Addressing sustainability in photopolymerization: comparative LCA study of six synthetic routes of 1-hydroxycyclohexyl phenyl ketone as photoinitiator for copolymer applications

Abstract

Photoinitiators have long been investigated as alternatives to thermal initiators with the aim of reducing polymerisation temperatures and, consequently, heat consumption. The synthesis of poly(vinyl acetate-co-crotonic acid) represents a suitable case for exploring photoinitiation strategies. In this context, the performance of various commercial photoinitiators has been experimentally tested, and hydroxycyclohexyl phenyl ketone (HCPK) demonstrated its effectiveness with respect to other alternatives. Then, life cycle assessment (LCA) was applied to compare six alternative synthetic routes to produce HCPK, considering three different data sources: laboratory scale, advanced process calculation, and software-assisted modelling, with the latter two representative of the industrial scale. Among the six synthetic routes analysed, the pathway involving an initial α-chlorination of cyclohexyl phenyl ketone followed by a nucleophilic substitution emerges as the environmentally preferable option.
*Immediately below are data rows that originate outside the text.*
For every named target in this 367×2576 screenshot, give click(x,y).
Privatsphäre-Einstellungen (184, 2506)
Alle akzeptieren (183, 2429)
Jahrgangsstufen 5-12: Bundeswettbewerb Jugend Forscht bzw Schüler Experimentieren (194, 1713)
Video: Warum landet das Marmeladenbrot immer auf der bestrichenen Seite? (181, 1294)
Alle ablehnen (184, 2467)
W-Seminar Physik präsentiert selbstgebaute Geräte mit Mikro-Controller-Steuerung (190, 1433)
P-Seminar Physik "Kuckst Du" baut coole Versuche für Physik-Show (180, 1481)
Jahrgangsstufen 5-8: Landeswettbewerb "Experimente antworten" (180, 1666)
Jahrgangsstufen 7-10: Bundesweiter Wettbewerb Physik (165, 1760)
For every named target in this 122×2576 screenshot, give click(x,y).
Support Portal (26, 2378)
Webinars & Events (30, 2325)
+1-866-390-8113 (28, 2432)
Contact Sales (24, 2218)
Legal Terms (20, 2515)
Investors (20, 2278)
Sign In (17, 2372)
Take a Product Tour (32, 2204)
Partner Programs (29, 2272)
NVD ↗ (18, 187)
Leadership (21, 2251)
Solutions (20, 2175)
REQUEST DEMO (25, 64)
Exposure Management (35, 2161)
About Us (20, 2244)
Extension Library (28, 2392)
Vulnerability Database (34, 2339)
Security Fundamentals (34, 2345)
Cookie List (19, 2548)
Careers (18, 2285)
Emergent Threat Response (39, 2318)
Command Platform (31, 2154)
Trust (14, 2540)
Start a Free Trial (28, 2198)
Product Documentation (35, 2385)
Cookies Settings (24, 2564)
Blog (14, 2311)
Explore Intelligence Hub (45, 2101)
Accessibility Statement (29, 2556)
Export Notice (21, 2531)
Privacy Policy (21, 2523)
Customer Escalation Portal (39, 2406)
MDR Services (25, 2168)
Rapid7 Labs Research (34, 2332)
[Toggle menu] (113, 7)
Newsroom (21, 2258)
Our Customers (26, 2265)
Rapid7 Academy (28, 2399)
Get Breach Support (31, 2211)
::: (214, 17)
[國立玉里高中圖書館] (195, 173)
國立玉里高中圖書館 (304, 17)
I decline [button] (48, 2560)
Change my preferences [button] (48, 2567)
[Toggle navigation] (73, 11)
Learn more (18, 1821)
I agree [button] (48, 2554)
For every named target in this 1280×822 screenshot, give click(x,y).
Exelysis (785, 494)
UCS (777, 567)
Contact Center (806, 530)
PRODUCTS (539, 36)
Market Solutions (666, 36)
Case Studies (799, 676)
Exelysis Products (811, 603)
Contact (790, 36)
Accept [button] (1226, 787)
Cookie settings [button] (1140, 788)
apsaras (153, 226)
As expected, a general decreasing trend in environmental impacts is observed when moving from laboratory-scale modelling to software-assisted industrial-scale modelling, likely due to process optimization at larger scales. Overall, the study demonstrates that the synthesis of poly(vinyl acetate-co-crotonic acid) is feasible through photopolymerization and that HCPK behaves better than thermal initiators like benzoyl peroxide under the same conditions. While laboratory-scale LCA constitutes a valuable preliminary screening tool, more accurate early-stage LCA modellling is likely achieved through industrial-scale simulation.